William C Lopez/New York Post


Scene of the deadly accident in Brooklyn tonight.



A Brooklyn woman was crushed to death by an out-of-control pickup tonight just seconds after she left a Brooklyn Heights cafe with a bag of cookies, cops and witnesses said.

Martha Atwater, 48, had just paid for five horseshoe-shaped cookies and exited Bagel Cafe when the driver of a black Honda Ridgeline jumped the curb and pinned her against the Clinton Street building at about 5:40 p.m., cops said.

“She just came in to buy cookies. She looked happy, she was smiling,” said cafe manager Alauddin Shipun.




“She walked out. I heard a big bang and she was gone. Someone was trying to lift her head up and asking her, ‘Are you okay? Are you okay?”

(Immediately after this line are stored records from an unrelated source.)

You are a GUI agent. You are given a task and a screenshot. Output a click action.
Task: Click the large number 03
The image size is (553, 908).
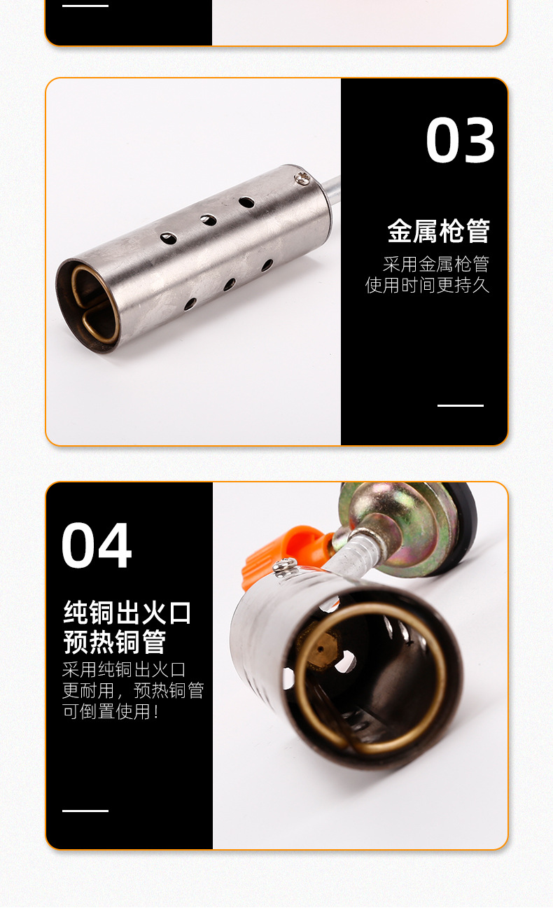pyautogui.click(x=461, y=141)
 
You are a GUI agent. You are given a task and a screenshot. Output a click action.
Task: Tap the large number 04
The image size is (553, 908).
pyautogui.click(x=97, y=545)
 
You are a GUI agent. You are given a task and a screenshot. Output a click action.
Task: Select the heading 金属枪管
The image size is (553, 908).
pyautogui.click(x=438, y=231)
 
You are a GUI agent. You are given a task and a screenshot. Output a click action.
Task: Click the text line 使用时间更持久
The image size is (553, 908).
pyautogui.click(x=427, y=286)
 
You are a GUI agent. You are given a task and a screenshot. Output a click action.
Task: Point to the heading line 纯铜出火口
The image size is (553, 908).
pyautogui.click(x=127, y=613)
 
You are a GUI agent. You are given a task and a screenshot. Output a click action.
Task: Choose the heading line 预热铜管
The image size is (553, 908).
pyautogui.click(x=114, y=641)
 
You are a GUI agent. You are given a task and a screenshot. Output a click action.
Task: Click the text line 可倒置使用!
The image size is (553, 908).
pyautogui.click(x=111, y=712)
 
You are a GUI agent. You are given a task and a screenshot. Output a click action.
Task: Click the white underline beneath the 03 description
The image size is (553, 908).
pyautogui.click(x=460, y=405)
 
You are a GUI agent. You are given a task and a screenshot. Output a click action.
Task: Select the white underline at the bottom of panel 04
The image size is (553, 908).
pyautogui.click(x=85, y=811)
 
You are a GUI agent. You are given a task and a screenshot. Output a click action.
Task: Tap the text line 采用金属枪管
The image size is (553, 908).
pyautogui.click(x=435, y=265)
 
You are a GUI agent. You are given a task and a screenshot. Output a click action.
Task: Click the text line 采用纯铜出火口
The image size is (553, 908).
pyautogui.click(x=124, y=670)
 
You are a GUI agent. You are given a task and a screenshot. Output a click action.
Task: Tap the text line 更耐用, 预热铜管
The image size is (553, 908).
pyautogui.click(x=132, y=691)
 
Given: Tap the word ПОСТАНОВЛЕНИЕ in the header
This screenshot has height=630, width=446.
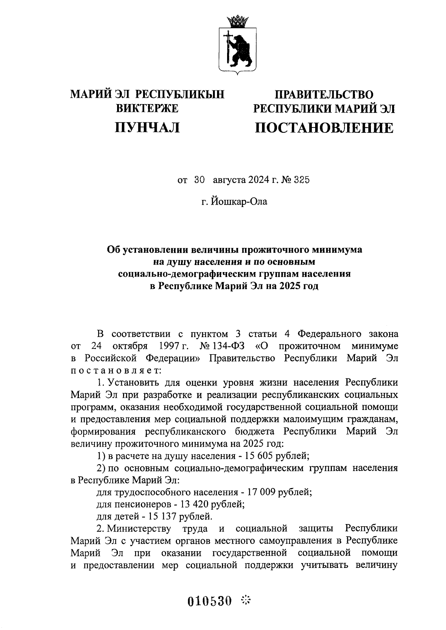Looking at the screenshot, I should click(x=324, y=128).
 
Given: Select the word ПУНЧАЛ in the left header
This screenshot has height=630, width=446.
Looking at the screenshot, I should click(x=148, y=127).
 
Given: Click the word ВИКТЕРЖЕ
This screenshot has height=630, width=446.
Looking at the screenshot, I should click(x=148, y=109).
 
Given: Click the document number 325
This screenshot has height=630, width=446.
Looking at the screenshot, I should click(x=301, y=180).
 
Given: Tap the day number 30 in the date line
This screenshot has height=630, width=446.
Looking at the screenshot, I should click(x=199, y=180).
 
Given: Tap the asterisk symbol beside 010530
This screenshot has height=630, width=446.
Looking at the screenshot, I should click(x=246, y=600).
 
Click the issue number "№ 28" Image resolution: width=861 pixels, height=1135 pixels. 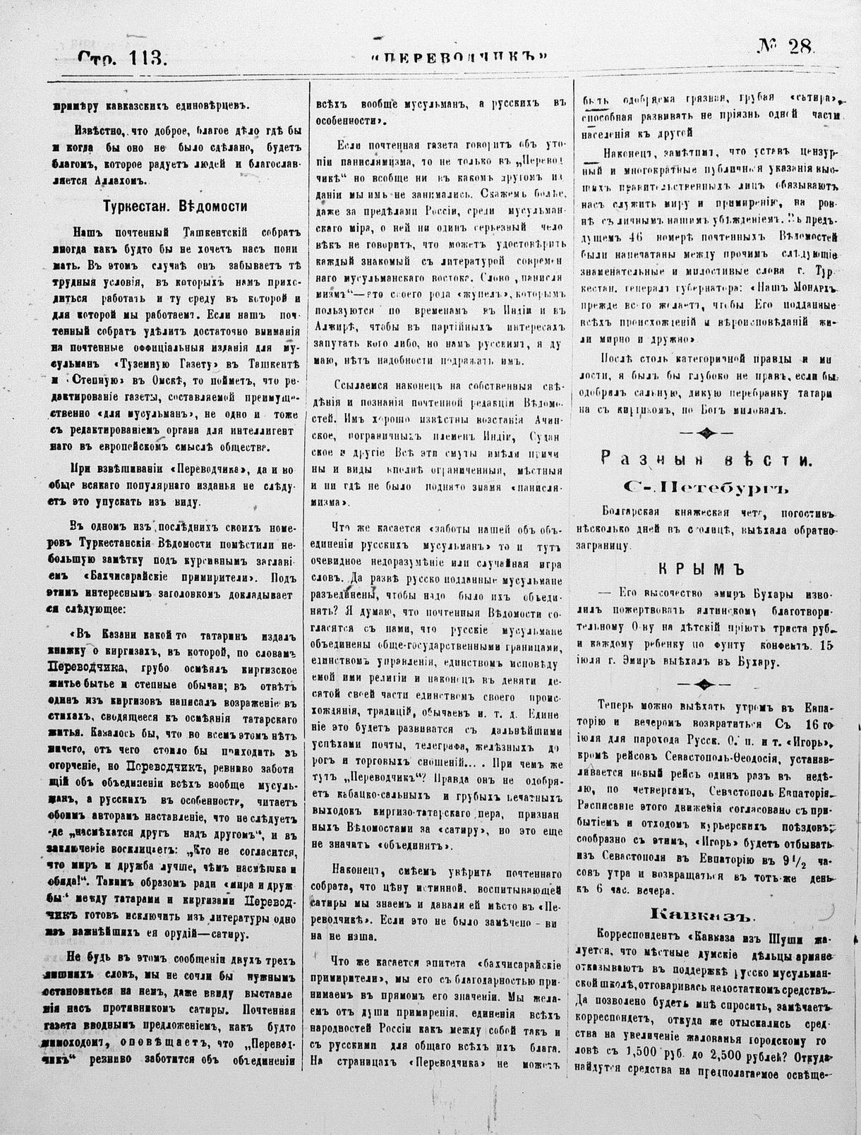785,48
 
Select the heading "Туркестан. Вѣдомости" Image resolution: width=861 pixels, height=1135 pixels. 174,207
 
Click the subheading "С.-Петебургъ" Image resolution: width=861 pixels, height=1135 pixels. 704,486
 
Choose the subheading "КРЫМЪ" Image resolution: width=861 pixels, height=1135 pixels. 704,570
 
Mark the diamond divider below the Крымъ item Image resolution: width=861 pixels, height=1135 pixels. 704,683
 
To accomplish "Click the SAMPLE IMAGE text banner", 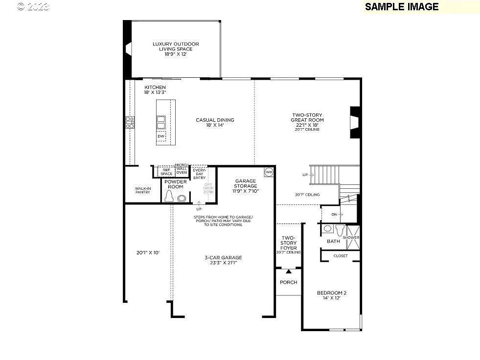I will click(x=401, y=6).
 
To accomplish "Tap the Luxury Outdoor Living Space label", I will click(x=175, y=49).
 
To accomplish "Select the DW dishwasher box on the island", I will click(x=160, y=136).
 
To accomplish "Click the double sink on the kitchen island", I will click(x=160, y=122).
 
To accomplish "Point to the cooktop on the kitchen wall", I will click(x=130, y=122).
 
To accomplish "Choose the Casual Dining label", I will click(x=215, y=123).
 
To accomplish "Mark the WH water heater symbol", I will click(x=269, y=172).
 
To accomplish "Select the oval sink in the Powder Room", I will click(x=182, y=199).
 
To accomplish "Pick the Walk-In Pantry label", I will click(x=142, y=190).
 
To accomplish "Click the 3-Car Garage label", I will click(x=223, y=260).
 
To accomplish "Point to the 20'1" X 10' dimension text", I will click(x=148, y=253).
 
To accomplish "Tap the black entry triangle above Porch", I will click(x=288, y=271).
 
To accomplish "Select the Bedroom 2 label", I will click(x=331, y=295).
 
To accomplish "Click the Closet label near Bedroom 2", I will click(x=341, y=256).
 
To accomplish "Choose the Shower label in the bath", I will click(x=351, y=238).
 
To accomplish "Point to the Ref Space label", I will click(x=166, y=172).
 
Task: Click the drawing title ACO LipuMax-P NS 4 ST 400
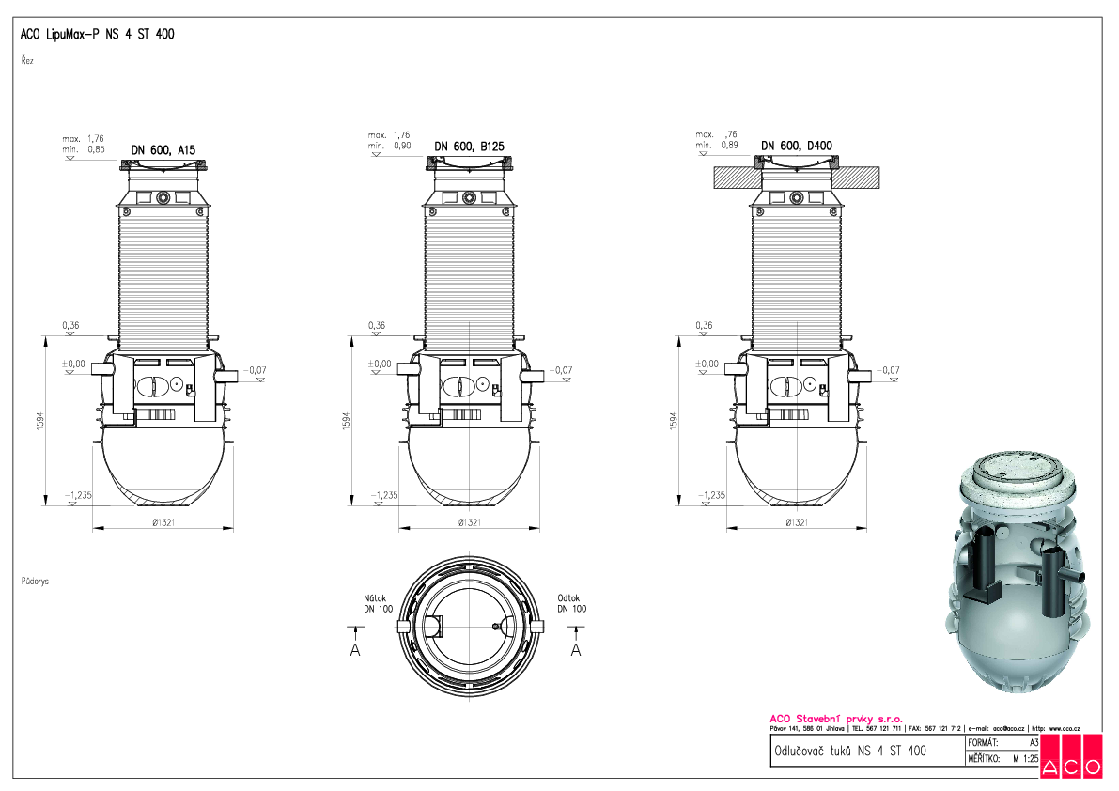pyautogui.click(x=97, y=35)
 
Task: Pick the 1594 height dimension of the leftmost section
pyautogui.click(x=39, y=419)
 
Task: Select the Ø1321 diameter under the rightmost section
pyautogui.click(x=796, y=522)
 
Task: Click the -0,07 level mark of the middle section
pyautogui.click(x=561, y=370)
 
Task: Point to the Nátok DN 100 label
pyautogui.click(x=379, y=603)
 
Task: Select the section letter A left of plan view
pyautogui.click(x=355, y=650)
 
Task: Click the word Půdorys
pyautogui.click(x=35, y=582)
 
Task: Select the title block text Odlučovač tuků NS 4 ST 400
pyautogui.click(x=848, y=751)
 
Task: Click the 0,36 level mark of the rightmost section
pyautogui.click(x=703, y=326)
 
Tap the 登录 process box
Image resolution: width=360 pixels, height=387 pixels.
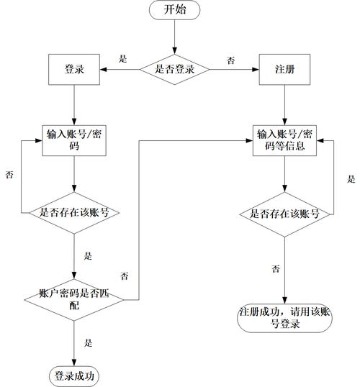[x=74, y=70]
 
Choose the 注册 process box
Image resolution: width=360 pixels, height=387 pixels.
[x=284, y=70]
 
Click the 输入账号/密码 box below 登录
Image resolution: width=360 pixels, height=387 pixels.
[x=74, y=140]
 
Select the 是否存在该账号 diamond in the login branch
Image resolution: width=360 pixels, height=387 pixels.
[x=74, y=213]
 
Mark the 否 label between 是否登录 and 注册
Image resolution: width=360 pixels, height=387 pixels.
[x=230, y=60]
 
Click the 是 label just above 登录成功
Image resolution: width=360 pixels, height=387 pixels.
[x=89, y=342]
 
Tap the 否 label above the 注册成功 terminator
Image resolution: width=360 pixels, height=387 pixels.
[x=276, y=269]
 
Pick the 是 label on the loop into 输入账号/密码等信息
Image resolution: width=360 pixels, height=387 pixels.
[x=351, y=179]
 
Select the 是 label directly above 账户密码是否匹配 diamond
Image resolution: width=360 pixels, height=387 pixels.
[x=89, y=255]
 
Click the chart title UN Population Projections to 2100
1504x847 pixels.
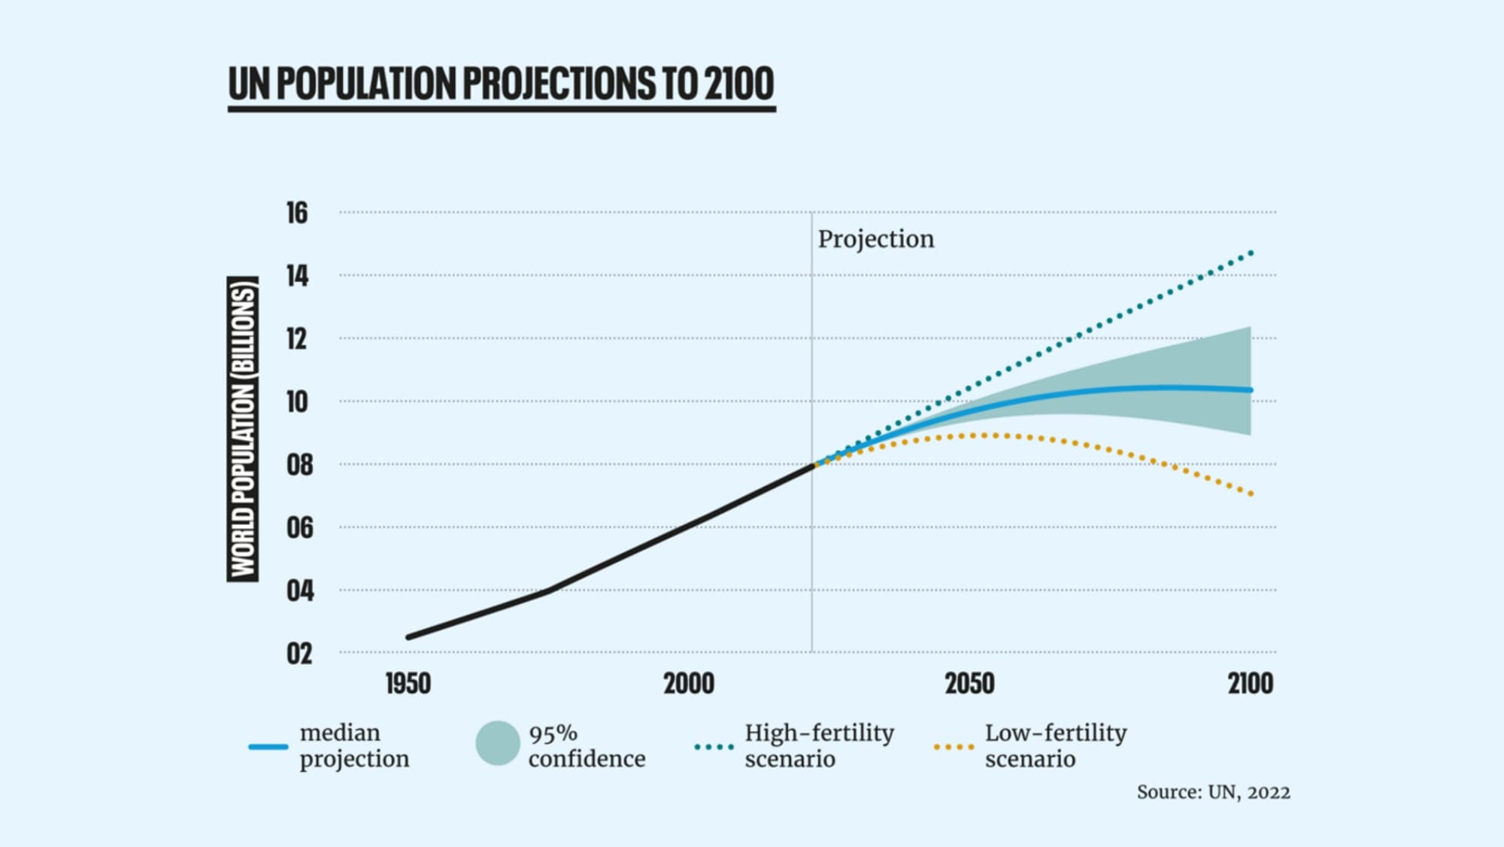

The 53-year-old driver may have lost consciousness because of his diabetes, a police source said.

He remained at the scene and has not been charged.

Atwater was pronounced dead at Long Island College Hospital.Her husband identified her there, a police source said.

Atwater graduated from Princeton University, had been an executive at education company Scholastic, and was on the board of the Brooklyn Heights Association.

“She was very active in the community,” said a neighbor near Atwater’s Remsen Street home.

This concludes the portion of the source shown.